Written by Courtney Wills

1. D’Brickashaw Ferguson

D’Brickashaw Ferguson, an explosive offensive tackle from the University of Virginia, is entering this year’s 2006 NFL Draft.  Ferguson is an experienced four-year starter who knows how to defend the pass rush staying low and controlled at all times on the field.  Analysts from Pro Football Weekly say Ferguson uses his hands well, is an effective blocker,
understands angles and positioning and at a moment’s notice can change directions.

Ferguson is a 6-5 foot, 295-pound offensive tackle that has strong upper body strength, which allows him to “pack a powerful punch that jars and reroute defenders,” say scouts. In an interview with Sporting News, Ferguson says that the best way to get in an opponent’s head is “the stare-down. Walking down the field, I try to and walk on their side of the
line of scrimmage and look at them dead in the eyes.  I’m probably one of the most physical, a mile-a-minute guy.”
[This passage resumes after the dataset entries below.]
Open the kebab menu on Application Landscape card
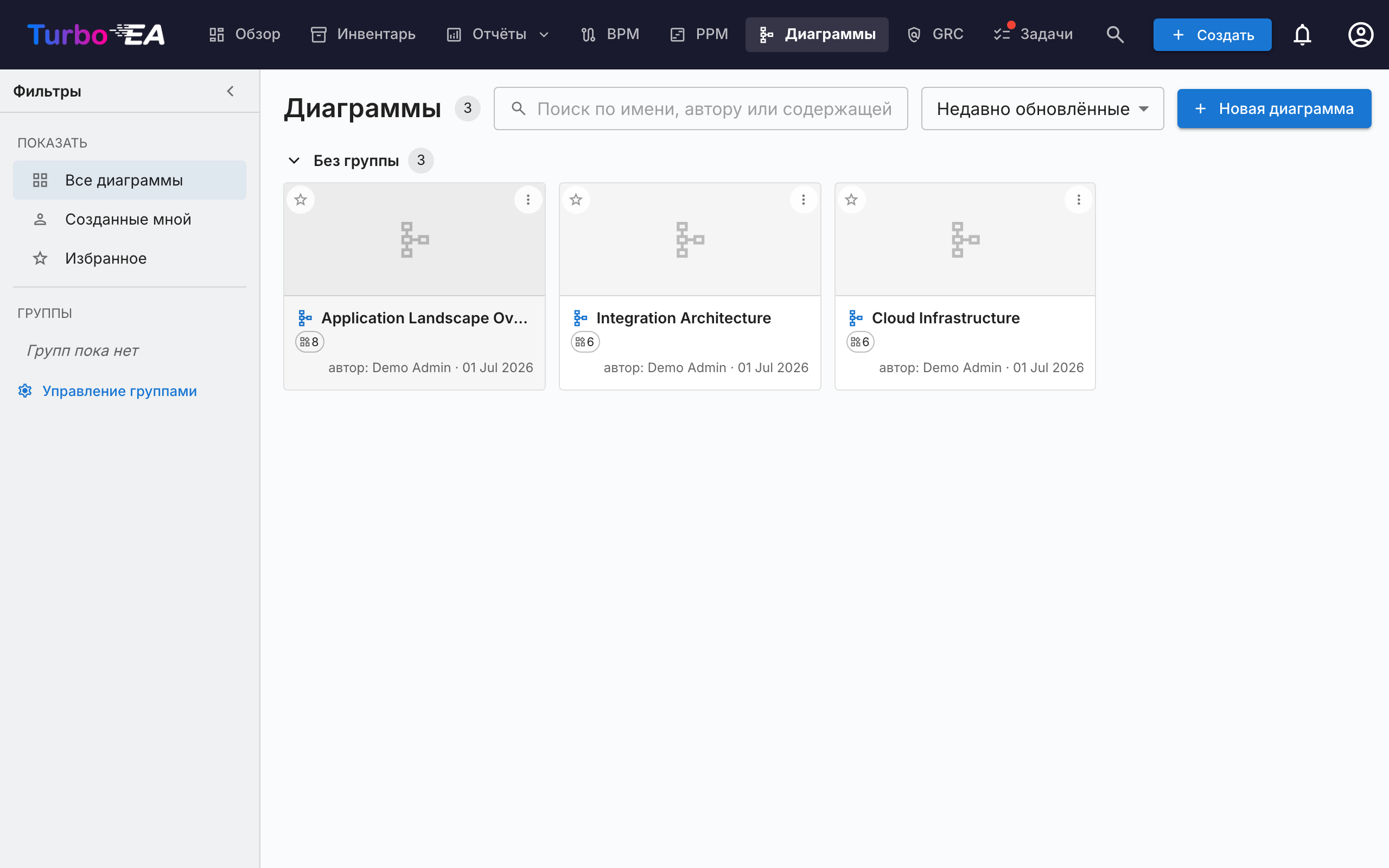This screenshot has width=1389, height=868. pos(528,200)

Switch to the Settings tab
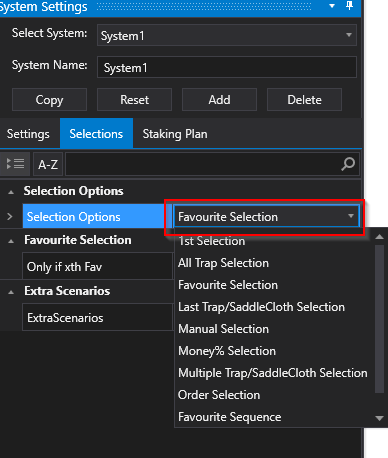click(28, 134)
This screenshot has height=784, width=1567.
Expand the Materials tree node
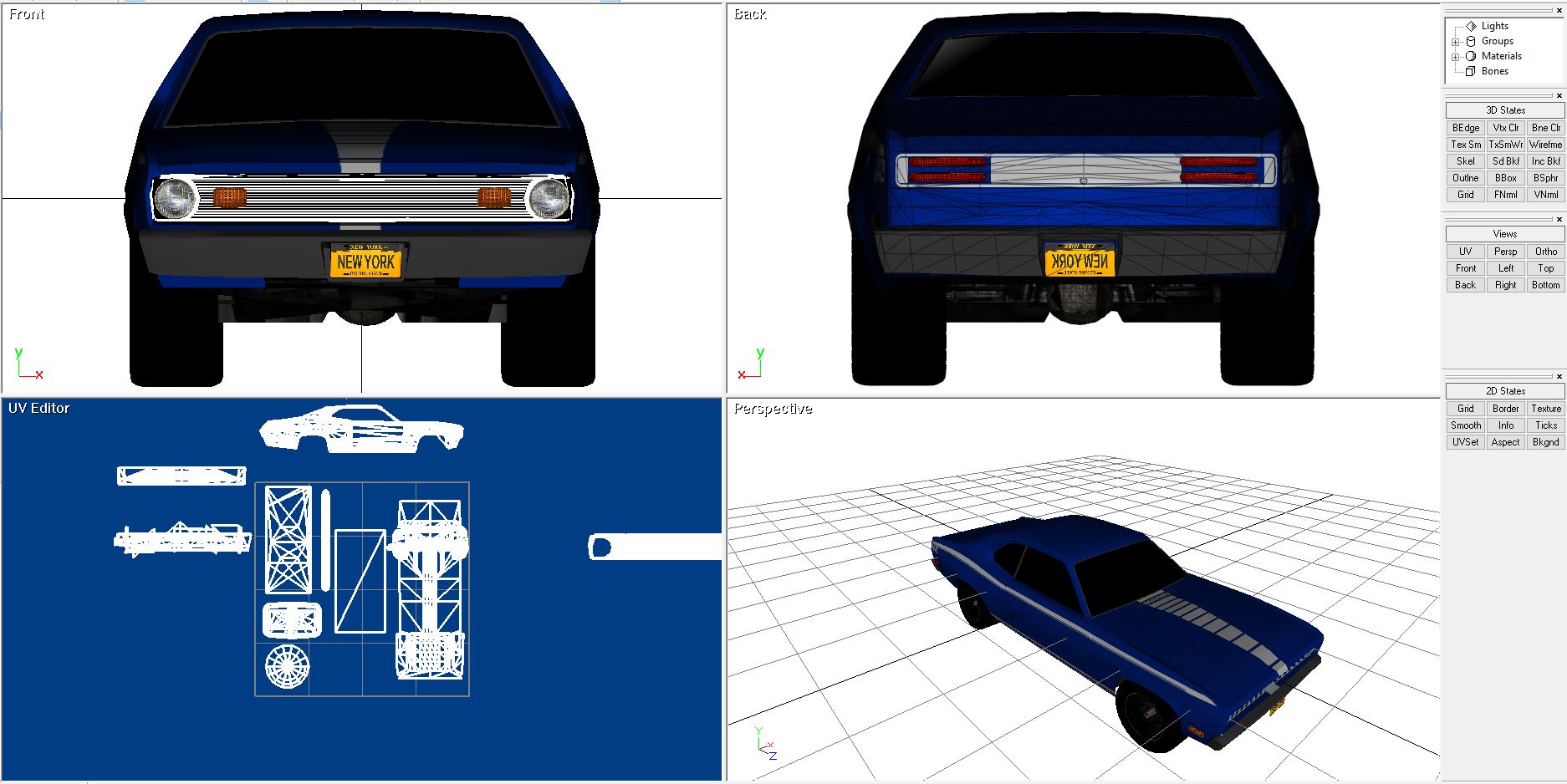(x=1456, y=57)
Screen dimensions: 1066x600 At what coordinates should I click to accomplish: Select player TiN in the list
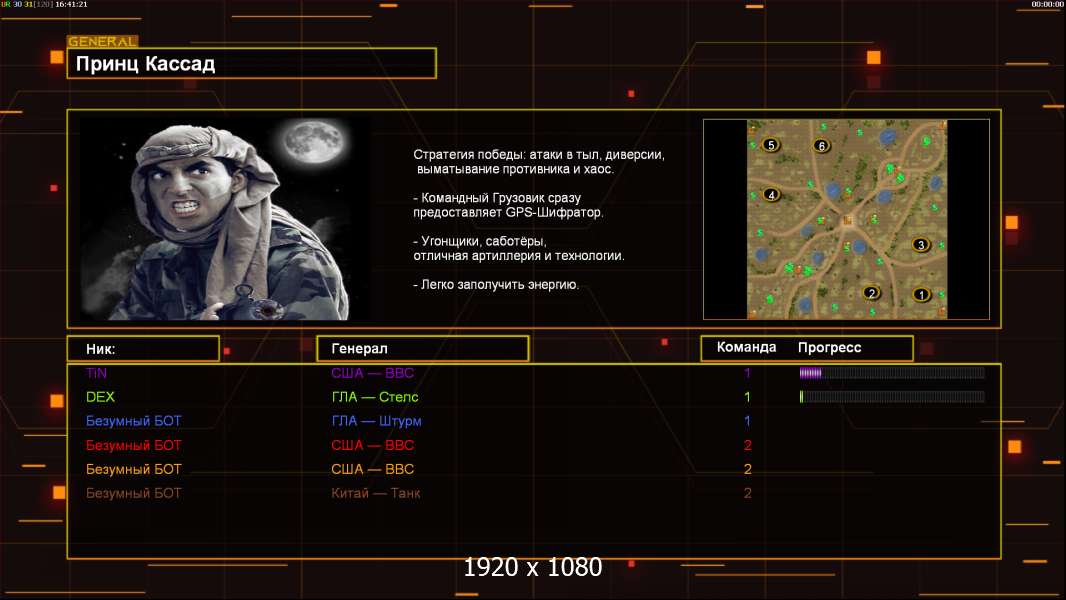(96, 373)
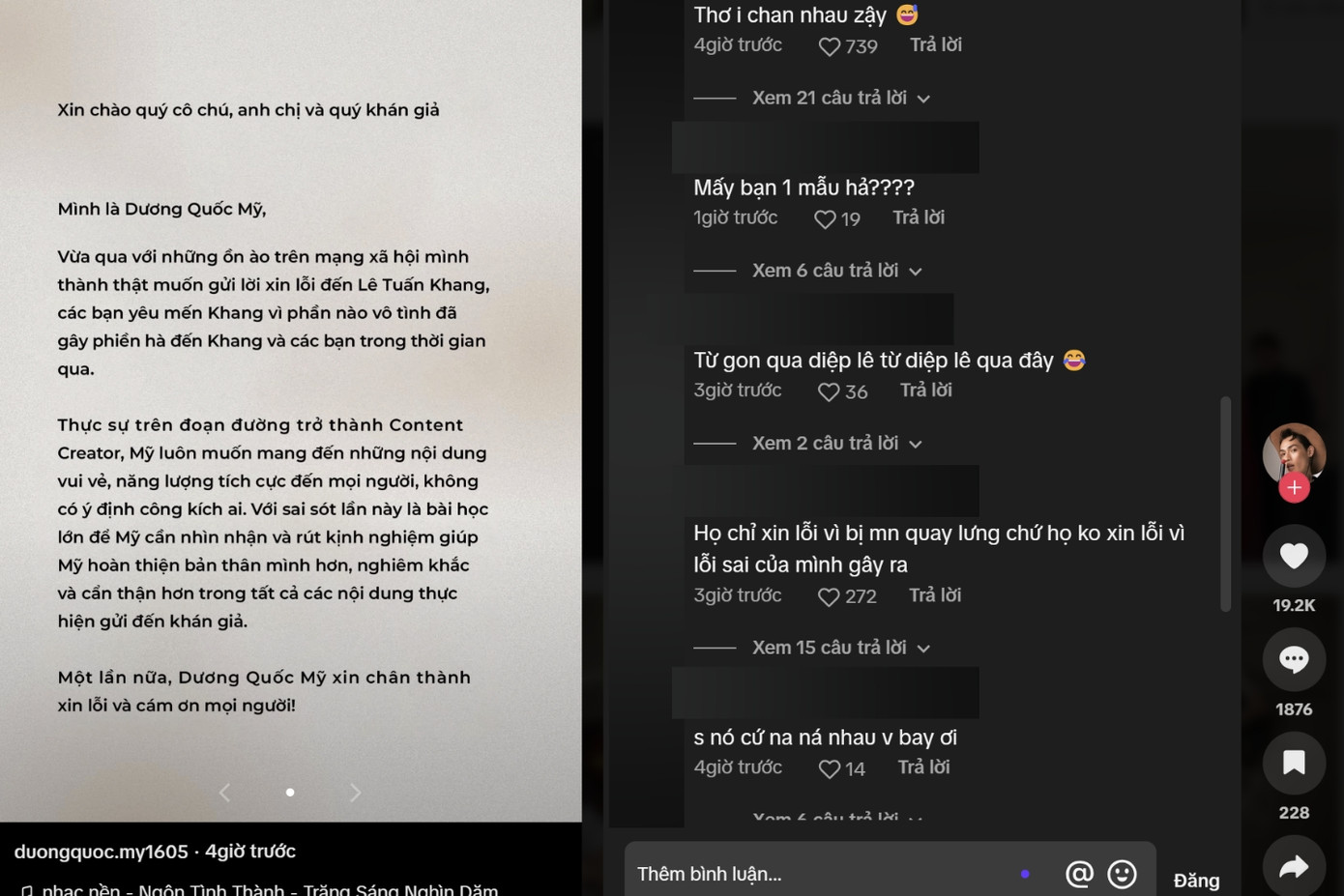Like the comment with 739 likes

[829, 46]
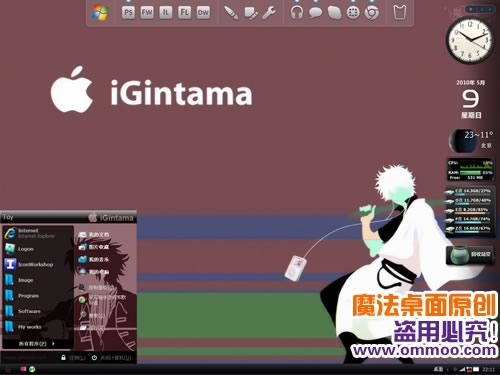Click the CPU and RAM usage meter gadget
Image resolution: width=500 pixels, height=375 pixels.
pyautogui.click(x=470, y=170)
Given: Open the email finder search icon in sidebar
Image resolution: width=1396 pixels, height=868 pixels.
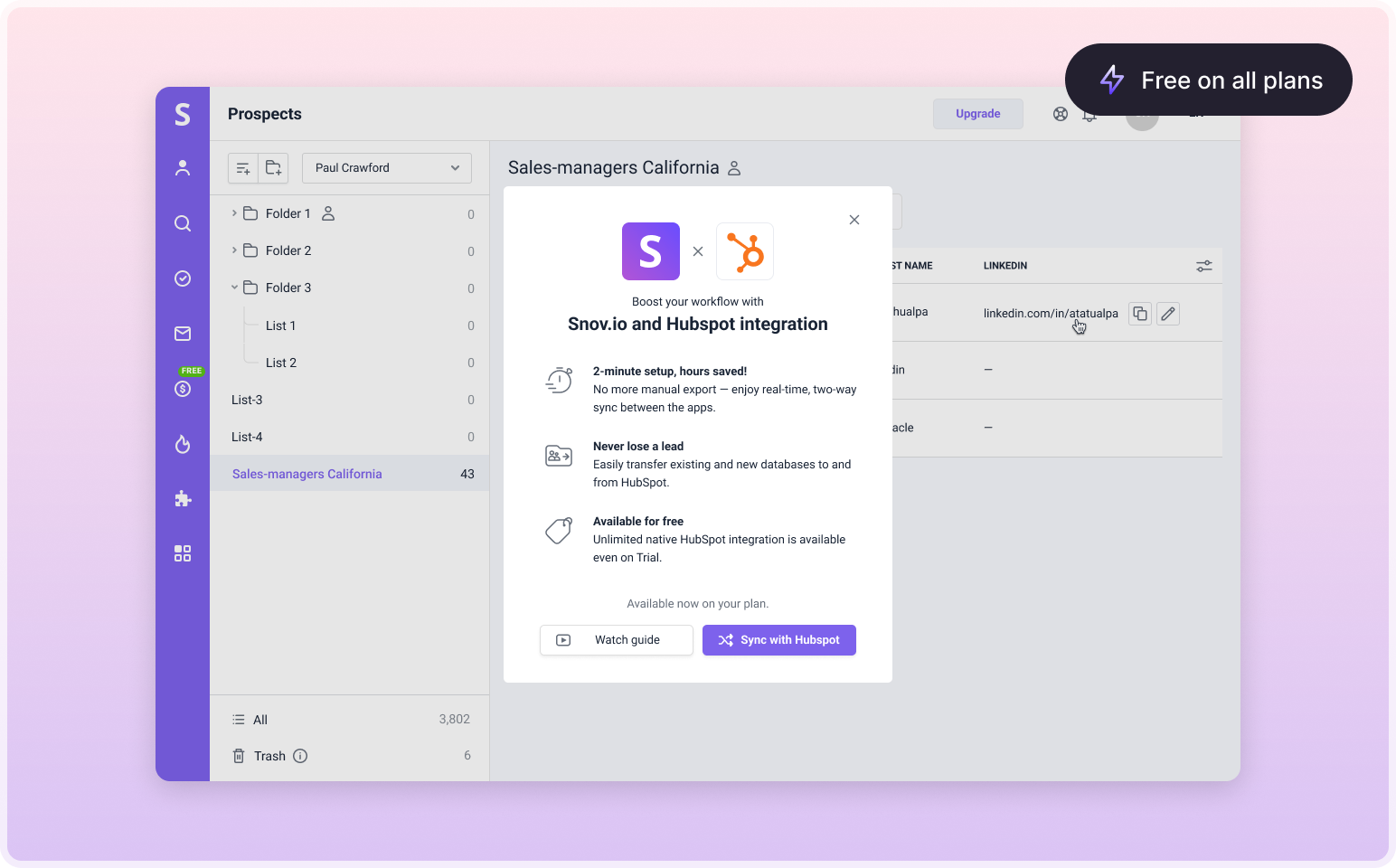Looking at the screenshot, I should click(183, 223).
If Ferguson can develop more a mean streak and strengthen his lower body in order to handle ball rushes more, this will be a tough offensive tackle to overcome in the NFL.  “Just a monster when it comes to talent,” says one AFC scout.  “If he can grow into his frame, there’s no telling what kind of player he could become.”

2. Winston Justice

Winston Justice, an experienced three-year starter at the University of Southern California is awaiting his destiny in this year’s NFL Draft.  Justice is a strong offensive tackle that knows how to use his hands and legs well when trying to control defenders at the point of attack.  Sporting News analysts say Justice has a wingspan that makes defenders take a wide arc.

Justice, a 6-6 foot, 300-pound offensive tackle has defended both his two Heisman trophy winners while at Southern California.  He knows how to show solid blitz awareness and stays under control maintaining balance.  Compared to Ferguson, Justice has been able to develop a mean streak on the field allowing him to “strike with a pop which creates movement” says Pro Football Weekly.

Scouts say that Justice needs to overwhelm his defenders and become quicker in trying to stop some of the most elite speed rushers in the game.  Even though some scouts say that Justice still needs more time to develop, he still will be an effective offensive tackle one who can defend a top NFL quarterback.